Nelson filed a civil-rights suit in district court. Knight got it dismissed before trial. She appealed to the Iowa Supreme Court, which, in dismissing the sex-discrimination claim, noted Knight replaced Nelson with another woman. Heaven help us if unjustly firing one woman can be canceled out by hiring another.

Nelson now works six nights a week in a sports bar. She wanted her suit to “help one woman not have to go through it.” But its outcome may discourage other women from seeking justice, and attorneys from representing them. Nelson’s attorney Paige Fiedler lost $80,000 in legal fees she would have collected if they had won.

Men and women deal daily with workplace attractions. To accept that it is impossible for a man to control himself around women is to accept that sexual harassment, and maybe even rape, can result from uncontrollable urges, too. It is to accept the Taliban’s justification for keeping females out of schools and work sites.

Iowa became one of three states with an all-male supreme court, after its female chief justice was tossed out in a 2010 retention election by voters unhappy with the court’s same-sex marriage ruling.

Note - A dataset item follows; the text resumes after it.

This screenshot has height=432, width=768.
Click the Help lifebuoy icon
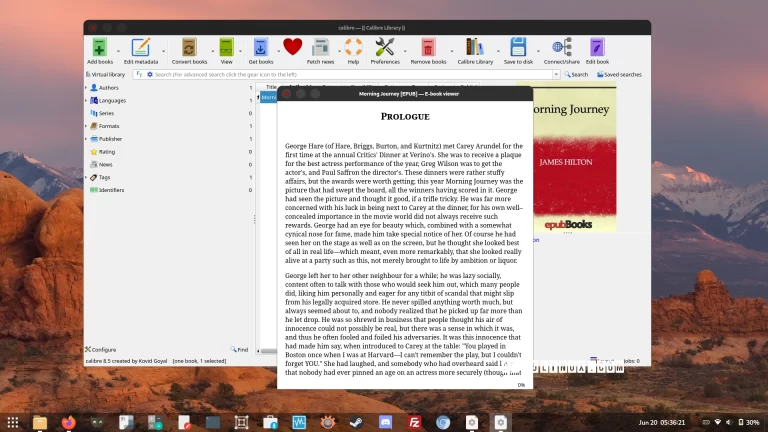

Had there been a female justice, perhaps this court would not have rewarded a boss’ sexism while punishing its target with the loss of her job and income.

Until women are on the court again, justices need training on what an equitable workplace is, and why accepting at face value a man’s claims that he can’t control himself robs women of equal opportunities.

Basu is a Des Moines Register columnist. Column distributed by Scripps Howard News Service.